■ **HOW TO COMPLETE THIS TASK**: Your answer must be the listing repeated word for word, without its pictures.

■ **EXTRACTED INFORMATION**:

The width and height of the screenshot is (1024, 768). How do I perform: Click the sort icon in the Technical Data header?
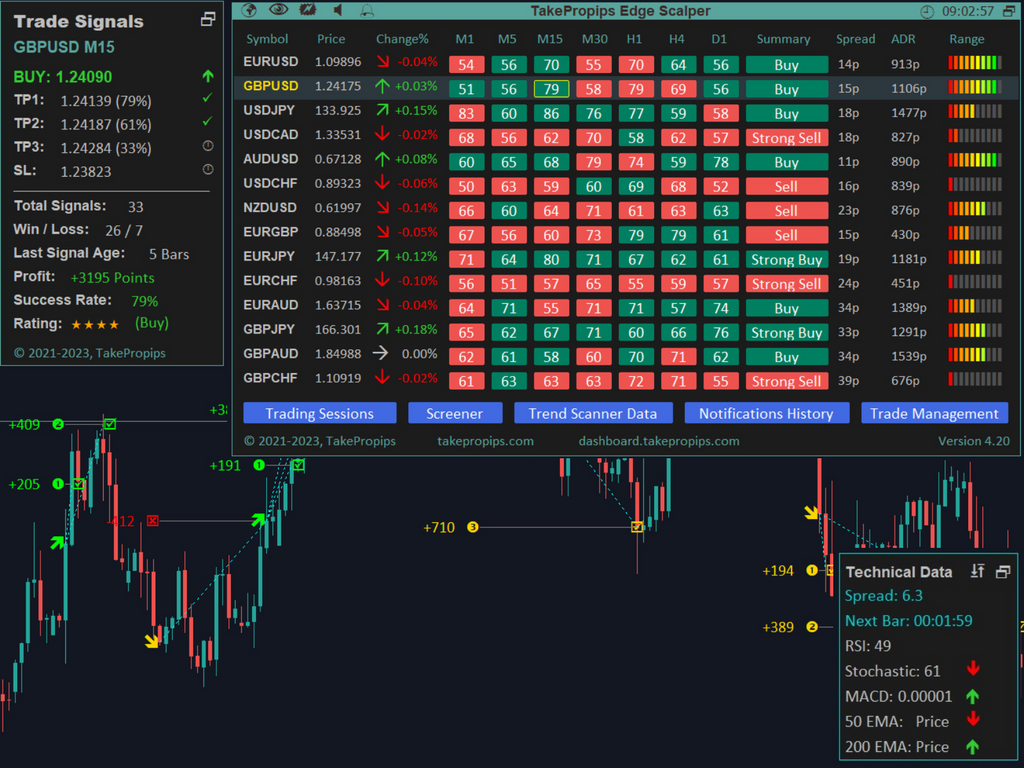tap(978, 571)
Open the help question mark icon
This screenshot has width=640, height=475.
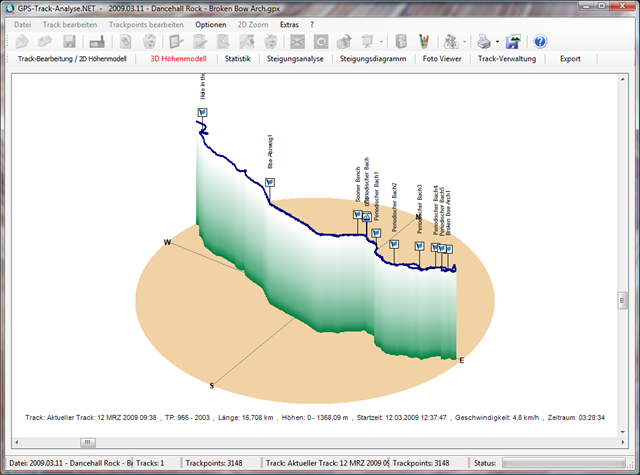tap(540, 42)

■ **THE COMPLETED TASK**:
The width and height of the screenshot is (1024, 768). How do I perform: Click the sort icon in the Technical Data header?
tap(978, 571)
Open the help question mark icon
This screenshot has width=640, height=475.
tap(540, 42)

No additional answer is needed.